• [WORK TO BE COMPLETED]: Tell how many lines in the data below include the word "button". The answer is the number only.

• [DATA SHOWN]:

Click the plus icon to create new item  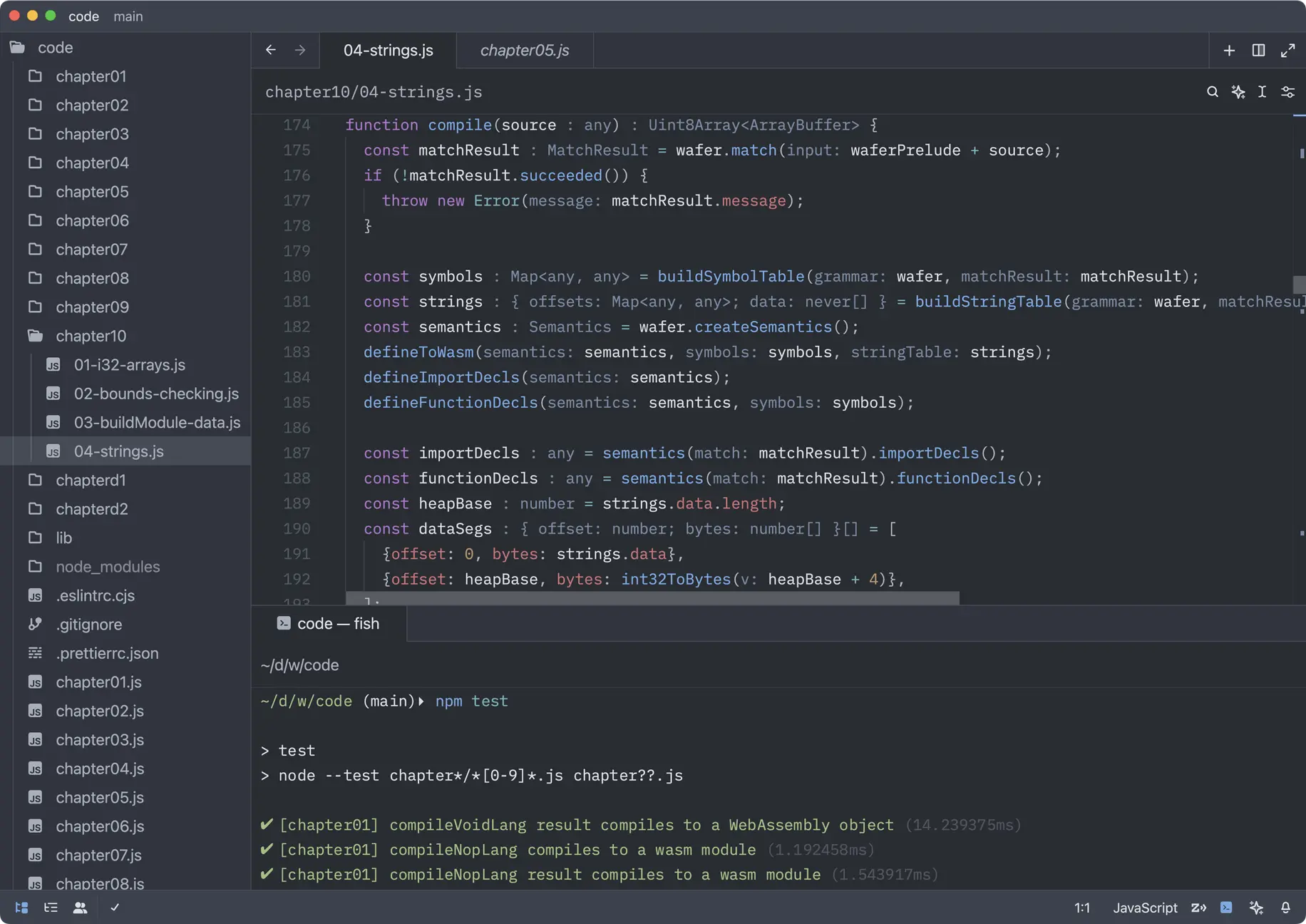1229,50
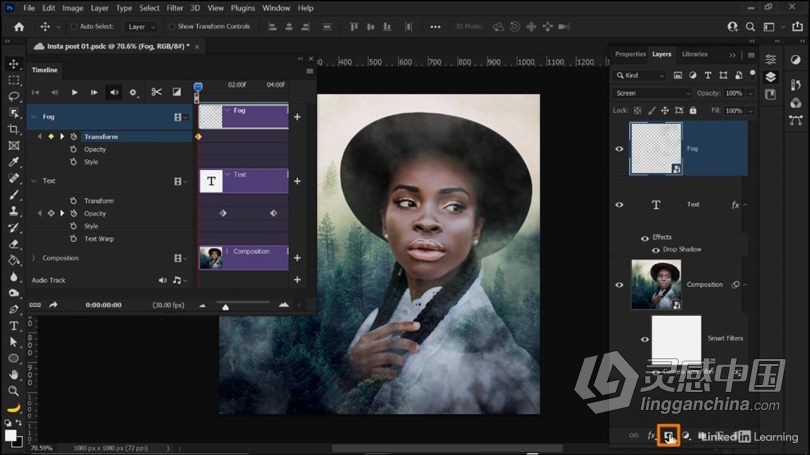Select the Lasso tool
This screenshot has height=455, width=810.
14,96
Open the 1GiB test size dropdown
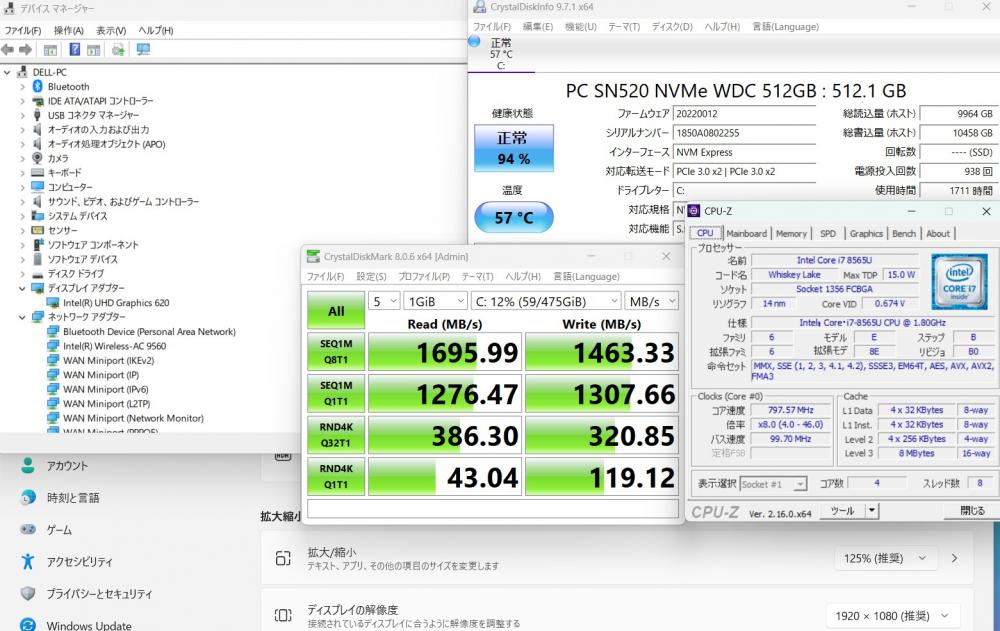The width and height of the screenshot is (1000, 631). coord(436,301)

--

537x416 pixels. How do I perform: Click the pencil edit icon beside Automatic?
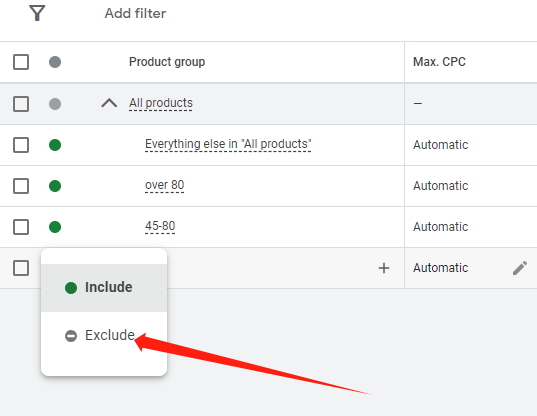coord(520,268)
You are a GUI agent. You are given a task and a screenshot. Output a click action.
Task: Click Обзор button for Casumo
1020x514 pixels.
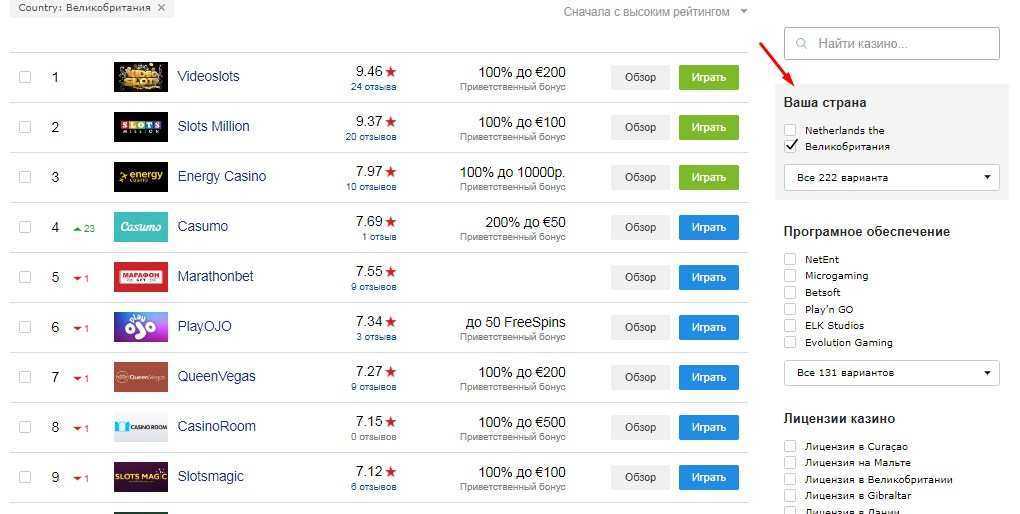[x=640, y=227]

==

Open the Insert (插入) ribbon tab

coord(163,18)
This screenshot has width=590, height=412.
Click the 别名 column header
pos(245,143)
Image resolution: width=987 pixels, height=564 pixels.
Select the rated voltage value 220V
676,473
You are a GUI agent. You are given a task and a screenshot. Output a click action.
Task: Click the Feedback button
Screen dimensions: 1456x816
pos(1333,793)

• [TASK RESPONSE]: 2